●一次障害と二次障害
ADHDは発達障害の一つであり、注意欠陥が優勢なタイプと多動が優勢なタイプ、またはその二つが混合したタイプの3つの型があります。
注意力を持続していられることや、じっとしていられることは日常生活において、必要なスキルにはなりますが、注意力が持続できない、じっとしていられないという症状が強いと、「学校」や「職場」などで問題を抱えてしまいやすい傾向が出てきます。
このように発達障害の症状によって直面しやすい生活面の困難さを、一次障害と呼びます。
一方で、発達障害の症状によって周りとの関係がうまくいかなくなり、いじめを受けたり、周りの人の厳しい態度を引きだしてしまうこともあります。
その結果本人の自尊心や自己肯定感が著しく低下したり、他者に対する信頼感を抱けなくなってしまったり、外出時の不安感が大きくなってしまうなどの問題がさらに引き起こされてしまうこともあります。
このような問題がある状態を二次障害と呼びます。
●二次障害の様々な形
二次障害とは、一次障害にうまく対応できないことによって引き起こされた問題のことになります。
たとえば、「じっとしていることができない」という一次障害をもっている小学生の子がいたとします。
その一次障害への対応が学校でうまくできておらず、「じっとしてしられない」という理由から「いじめ」をうけたり、自信喪失から「不登校」になったりすることが二次障害となります。
二次障害には具体的に以下のようなものがあります。
○ ○ ○ ○ ○ ○ ○
課題一覧
**A)** ADHDと二次障害についての本文を読み、次の問いに答えてください。
(i) ADHDにはどのような3つの型がありますか。
(ii) 発達障害の症状によって直面しやすい生活面の困難さは何と呼ばれますか。
(iii) 「じっとしていることができない」小学生の例では、二次障害として何が挙げられていますか。
**B)** ADHDと二次障害についての本文を、最後の文の続きから書き継いでください。

データ
○ ○ ○ ○ ○ ○ ○
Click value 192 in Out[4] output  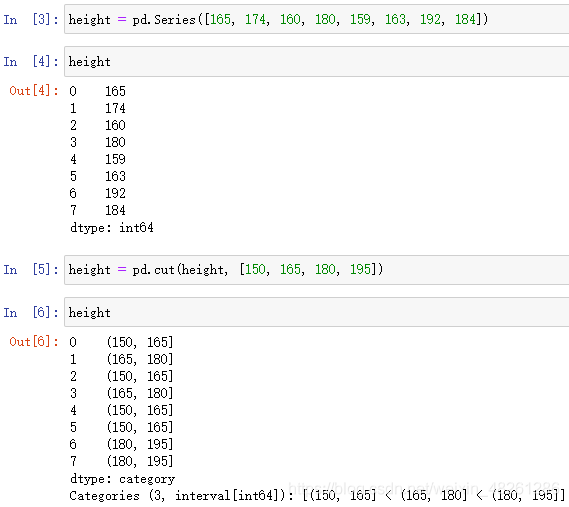pyautogui.click(x=115, y=193)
○ ○ ○ ○ ○ ○ ○
解答一覧
**A)**
(i) 注意欠陥が優勢なタイプ、多動が優勢なタイプ、その二つが混合したタイプの3つです。
(ii) 一次障害と呼ばれます。
(iii) 「いじめ」を受けることと、自信喪失から「不登校」になることです。

**B)**
・うつ病
・不安障害
・不登校
・引きこもり
・対人恐怖症
二次障害は様々な形で表れます。
家庭内での暴言や暴力、年少時あるいは力の弱い者に対する攻撃性の発揮も二次障害の表れである場合もあります。
もちろん、これらのような変化が見られた時には、必ず二次障害があると断定することはできません。
しかし、日頃の生活から大きく変化するようなことが見られた場合は、何らかの二次障害を抱えているかもしれないと考えることが大切です。
ADHDを抱えている人であっても、いつも同じようなADHDの症状が出ているわけではありません。
症状が和らいでいる時もあれば、症状が強く出ている時もあります。
普段よりも強くADHDの症状が出ているような時は、一次障害だけでなく二次障害が発生している可能性を考える必要があります。
●二次障害に気付いたら
お子さんや大切な家族の誰かが二次障害に苦しんでいることに気付いた時に大切なことは、「学校」や「職場」など本人を取り巻く環境のなかで、サポートしてもらえる体制をつくることです。
時には医療機関を受診して、周りに対してどのように説明をしたらいいのかを相談することも大切なことです。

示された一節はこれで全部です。